## TASK GOAL
Your task is to copy every line of the records below that contains "will".

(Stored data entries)
┄┄┄┄┄┄┄┄┄┄┄┄┄┄┄┄┄┄┄┄

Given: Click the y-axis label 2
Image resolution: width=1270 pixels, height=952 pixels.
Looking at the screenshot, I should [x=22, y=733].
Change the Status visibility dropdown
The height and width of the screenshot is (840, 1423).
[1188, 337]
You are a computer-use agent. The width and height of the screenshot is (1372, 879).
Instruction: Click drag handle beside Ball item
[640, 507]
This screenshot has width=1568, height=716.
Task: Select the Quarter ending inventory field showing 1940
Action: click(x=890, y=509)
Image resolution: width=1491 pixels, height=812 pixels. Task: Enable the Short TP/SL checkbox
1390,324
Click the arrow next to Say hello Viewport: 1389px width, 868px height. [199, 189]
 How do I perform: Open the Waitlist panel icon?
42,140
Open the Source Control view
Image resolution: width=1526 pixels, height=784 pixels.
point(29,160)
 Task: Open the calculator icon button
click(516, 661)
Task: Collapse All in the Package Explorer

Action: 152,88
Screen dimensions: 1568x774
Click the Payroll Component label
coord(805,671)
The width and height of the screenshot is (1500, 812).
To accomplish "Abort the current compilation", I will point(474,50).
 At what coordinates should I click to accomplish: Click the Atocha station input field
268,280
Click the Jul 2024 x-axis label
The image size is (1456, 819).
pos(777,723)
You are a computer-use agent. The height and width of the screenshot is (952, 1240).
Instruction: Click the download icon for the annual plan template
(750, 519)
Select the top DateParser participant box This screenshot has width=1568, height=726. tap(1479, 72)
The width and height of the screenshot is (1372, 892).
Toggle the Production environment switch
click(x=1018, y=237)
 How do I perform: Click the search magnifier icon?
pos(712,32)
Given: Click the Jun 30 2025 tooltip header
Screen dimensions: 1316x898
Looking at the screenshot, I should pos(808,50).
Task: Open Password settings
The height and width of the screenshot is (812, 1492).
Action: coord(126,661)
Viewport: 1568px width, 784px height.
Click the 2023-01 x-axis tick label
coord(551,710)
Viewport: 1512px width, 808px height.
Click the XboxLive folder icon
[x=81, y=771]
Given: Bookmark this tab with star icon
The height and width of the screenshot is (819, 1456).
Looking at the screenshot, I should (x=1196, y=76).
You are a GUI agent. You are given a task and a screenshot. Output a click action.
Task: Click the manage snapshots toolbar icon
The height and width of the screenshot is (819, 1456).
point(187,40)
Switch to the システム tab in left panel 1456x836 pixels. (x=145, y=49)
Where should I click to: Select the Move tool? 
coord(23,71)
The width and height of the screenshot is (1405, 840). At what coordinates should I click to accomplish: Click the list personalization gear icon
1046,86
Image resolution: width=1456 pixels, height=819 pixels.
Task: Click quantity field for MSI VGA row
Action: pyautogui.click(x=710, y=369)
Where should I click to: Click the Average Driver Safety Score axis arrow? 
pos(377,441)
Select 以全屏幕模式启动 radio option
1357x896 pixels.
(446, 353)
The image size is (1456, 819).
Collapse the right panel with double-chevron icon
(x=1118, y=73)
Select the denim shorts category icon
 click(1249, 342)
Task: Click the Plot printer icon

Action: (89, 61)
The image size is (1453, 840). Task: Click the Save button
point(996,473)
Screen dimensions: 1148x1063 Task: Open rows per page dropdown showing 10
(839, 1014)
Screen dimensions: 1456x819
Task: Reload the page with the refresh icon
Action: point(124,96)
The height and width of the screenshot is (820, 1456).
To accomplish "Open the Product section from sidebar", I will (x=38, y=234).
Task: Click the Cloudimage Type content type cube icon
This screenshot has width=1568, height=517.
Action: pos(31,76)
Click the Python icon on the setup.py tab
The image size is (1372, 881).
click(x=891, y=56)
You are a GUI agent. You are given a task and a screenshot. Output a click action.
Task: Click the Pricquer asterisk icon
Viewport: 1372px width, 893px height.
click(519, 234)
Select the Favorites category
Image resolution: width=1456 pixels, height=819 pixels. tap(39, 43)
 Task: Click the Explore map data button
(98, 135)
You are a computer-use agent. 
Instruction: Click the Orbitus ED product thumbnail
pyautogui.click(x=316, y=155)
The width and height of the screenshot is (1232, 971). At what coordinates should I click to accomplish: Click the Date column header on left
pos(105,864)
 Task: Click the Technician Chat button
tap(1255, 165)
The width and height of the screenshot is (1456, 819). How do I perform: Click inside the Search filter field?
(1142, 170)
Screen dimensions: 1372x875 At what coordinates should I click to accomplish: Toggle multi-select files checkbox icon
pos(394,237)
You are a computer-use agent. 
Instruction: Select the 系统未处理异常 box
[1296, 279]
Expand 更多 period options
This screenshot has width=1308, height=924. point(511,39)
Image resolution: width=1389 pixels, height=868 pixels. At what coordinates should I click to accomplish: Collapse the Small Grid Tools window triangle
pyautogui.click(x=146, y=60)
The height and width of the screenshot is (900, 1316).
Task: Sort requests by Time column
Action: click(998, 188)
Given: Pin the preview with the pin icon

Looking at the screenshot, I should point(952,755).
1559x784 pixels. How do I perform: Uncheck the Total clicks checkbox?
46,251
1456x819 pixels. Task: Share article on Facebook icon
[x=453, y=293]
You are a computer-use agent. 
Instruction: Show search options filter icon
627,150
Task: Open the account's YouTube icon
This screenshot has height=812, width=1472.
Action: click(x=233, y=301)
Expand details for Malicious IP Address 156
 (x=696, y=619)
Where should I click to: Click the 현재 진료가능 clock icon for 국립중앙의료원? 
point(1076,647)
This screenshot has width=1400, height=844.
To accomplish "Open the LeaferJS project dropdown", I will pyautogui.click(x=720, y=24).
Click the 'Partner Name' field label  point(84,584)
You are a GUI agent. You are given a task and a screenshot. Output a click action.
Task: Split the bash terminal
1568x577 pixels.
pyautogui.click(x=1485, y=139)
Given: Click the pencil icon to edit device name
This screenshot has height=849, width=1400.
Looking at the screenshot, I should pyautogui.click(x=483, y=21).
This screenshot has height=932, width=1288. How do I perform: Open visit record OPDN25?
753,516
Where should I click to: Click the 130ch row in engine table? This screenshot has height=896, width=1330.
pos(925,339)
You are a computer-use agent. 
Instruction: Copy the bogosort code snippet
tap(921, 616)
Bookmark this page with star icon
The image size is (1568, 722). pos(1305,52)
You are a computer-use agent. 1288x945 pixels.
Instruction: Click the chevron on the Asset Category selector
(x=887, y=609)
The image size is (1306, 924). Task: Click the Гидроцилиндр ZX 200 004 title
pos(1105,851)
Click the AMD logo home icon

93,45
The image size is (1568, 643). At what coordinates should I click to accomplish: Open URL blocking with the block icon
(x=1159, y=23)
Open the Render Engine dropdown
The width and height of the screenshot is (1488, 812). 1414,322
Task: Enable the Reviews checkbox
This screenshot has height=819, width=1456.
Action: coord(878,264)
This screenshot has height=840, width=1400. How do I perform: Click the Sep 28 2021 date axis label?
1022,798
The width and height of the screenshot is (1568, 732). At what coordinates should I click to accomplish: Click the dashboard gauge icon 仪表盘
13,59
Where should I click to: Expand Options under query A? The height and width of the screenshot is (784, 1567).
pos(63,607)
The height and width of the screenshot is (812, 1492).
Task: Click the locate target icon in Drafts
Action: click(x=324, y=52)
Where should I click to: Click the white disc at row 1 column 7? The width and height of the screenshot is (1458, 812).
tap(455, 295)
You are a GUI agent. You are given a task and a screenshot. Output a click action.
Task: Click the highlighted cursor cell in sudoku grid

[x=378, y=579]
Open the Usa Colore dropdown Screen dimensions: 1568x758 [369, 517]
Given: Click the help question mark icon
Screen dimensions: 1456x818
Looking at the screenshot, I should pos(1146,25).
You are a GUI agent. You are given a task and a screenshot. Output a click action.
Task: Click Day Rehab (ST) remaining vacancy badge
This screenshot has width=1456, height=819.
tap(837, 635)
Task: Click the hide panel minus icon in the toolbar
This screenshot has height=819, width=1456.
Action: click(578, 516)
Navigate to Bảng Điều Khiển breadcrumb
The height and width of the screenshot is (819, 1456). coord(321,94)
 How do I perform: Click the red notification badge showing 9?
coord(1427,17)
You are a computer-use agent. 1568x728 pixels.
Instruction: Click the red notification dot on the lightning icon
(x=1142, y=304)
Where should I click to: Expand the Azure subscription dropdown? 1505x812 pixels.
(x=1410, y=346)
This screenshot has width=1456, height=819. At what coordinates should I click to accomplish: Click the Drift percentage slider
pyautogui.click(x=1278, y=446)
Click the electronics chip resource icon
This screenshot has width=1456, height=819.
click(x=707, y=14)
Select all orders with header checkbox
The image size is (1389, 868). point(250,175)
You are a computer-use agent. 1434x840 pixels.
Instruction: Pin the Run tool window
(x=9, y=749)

┄┄┄┄┄┄┄┄┄┄┄┄┄┄┄┄┄┄┄┄

## RESULT
To accomplish "Abort the current compilation", I will point(474,50).
To accomplish "Open the Product section from sidebar", I will (x=38, y=234).
To accomplish "Open the LeaferJS project dropdown", I will pyautogui.click(x=720, y=24).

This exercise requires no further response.